[TYPES] effect vs. coeffect expressiveness

Flavien Breuvart breuvart at lipn.univ-paris13.fr
Thu Apr 30 04:06:32 EDT 2020


Hi Jonathan,

There is not much more written as there is a lot that we do not 
understand here. I will present my point of view on the subject (this is 
an invitation for other point of view to express themselves ;).

First of all, I may have been attracted by the production/consumption 
distinction, I do not use it anymore. It is miss-leading and not that 
usefull as you said.

One thing is certain : monads are way more natural in call-by-value, and 
comonads are way more natural in call-by-name. I have to stop Haskeller 
complaints as an aparte : most monad in Haskell are intrincically CbV as 
the argument is evaluated to some extent by the bind, in addition 
Haskell is call-by-need, which is slightly different from this point of 
view.

The real distinction I use on effects/coeffects is related to this 
statement : *effects describe what happen when the piece of code is 
evaluated*, while *coeffects describe what append when it is manipulated 
*(copied/erased/distributed).

Following this idea, one can see that most coeffects can be somehow 
encapsulated into effects (basically by looking at what happened to the 
other copies of the codes); and worst, all applied coeffect on the 
literature are internally encoded this way since code manipulations are 
not accessible by programmers.
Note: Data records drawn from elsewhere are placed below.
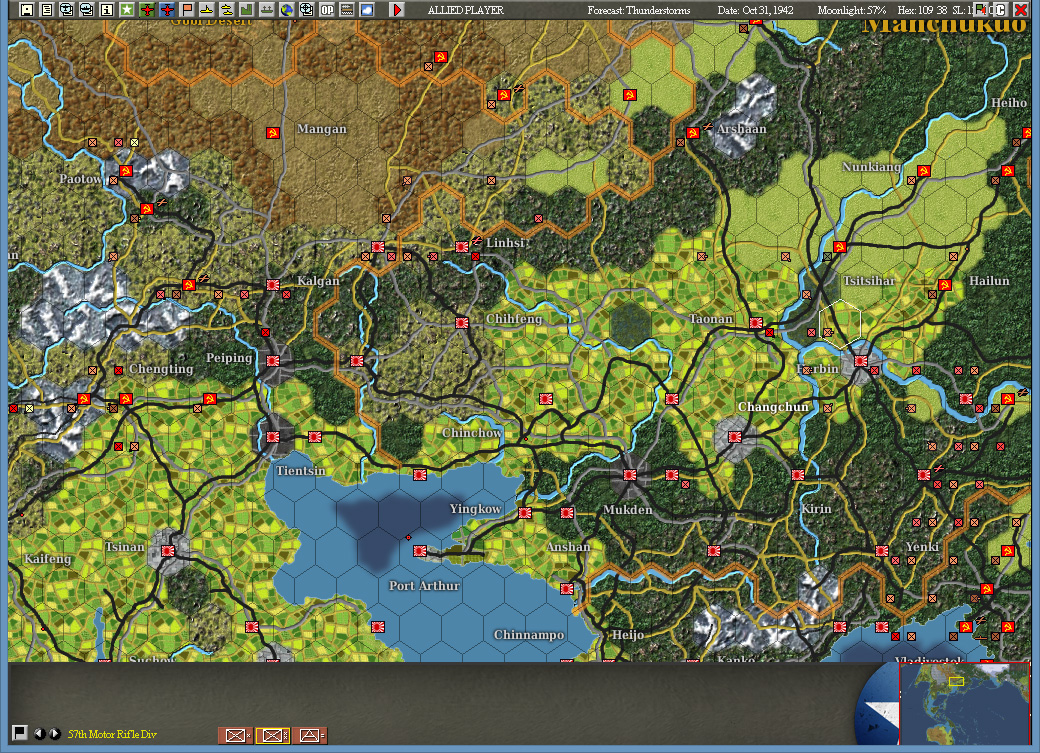End the turn with the red arrow
This screenshot has width=1040, height=753.
pos(396,10)
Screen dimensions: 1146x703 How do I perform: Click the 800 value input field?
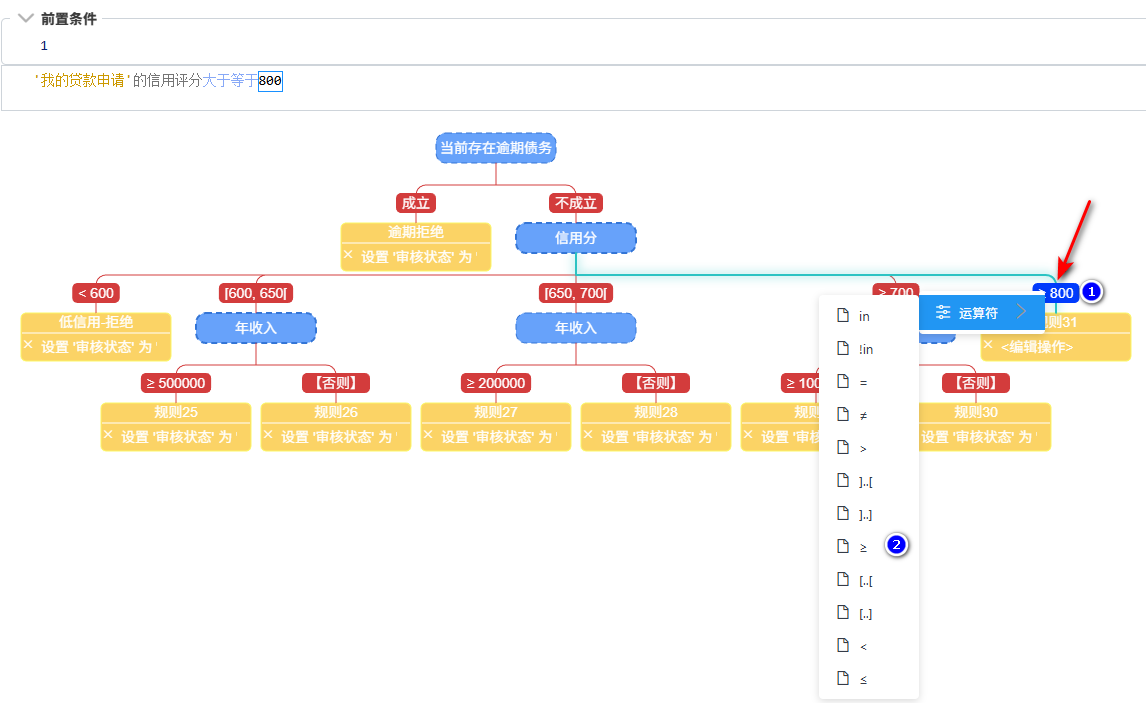[270, 81]
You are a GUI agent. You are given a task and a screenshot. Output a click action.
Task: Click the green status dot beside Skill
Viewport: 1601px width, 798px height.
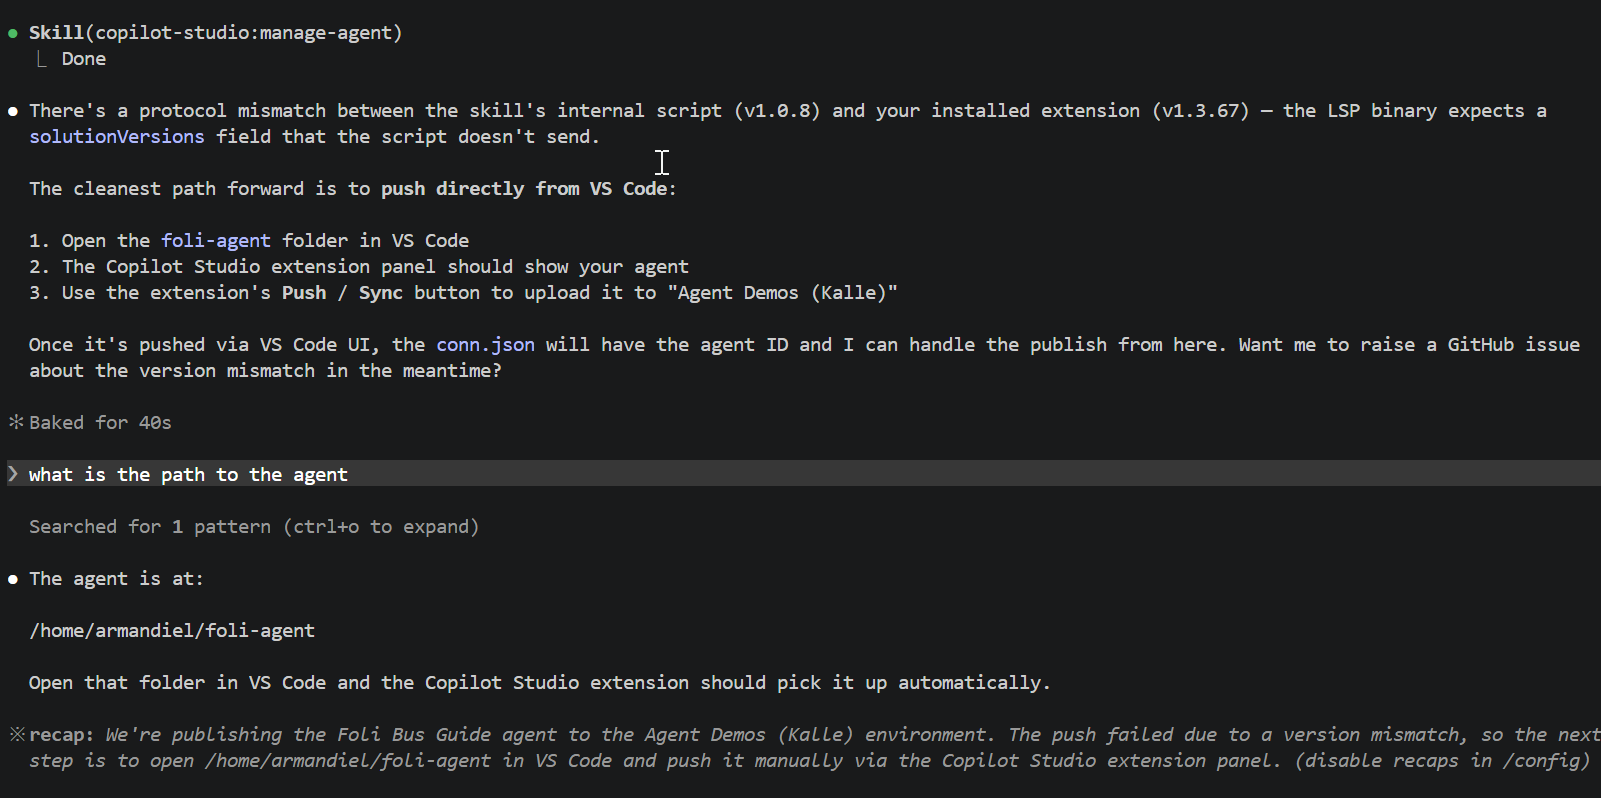[x=13, y=33]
But I believe that there is more to be 
discovered and used from coeffect, especially for writing concurrent 
programs or performing code analyses.

I was a bit expeditious,  I can develop some of the points if you are 
interested.

I hope you enjoyed those random thoughts, and I invite other to do the 
same. This subject is very interesting, but too fuzzy for it to be 
formalized yet :)

Cheers,

Flavien (the one from Gaboardi et al's ICFP paper)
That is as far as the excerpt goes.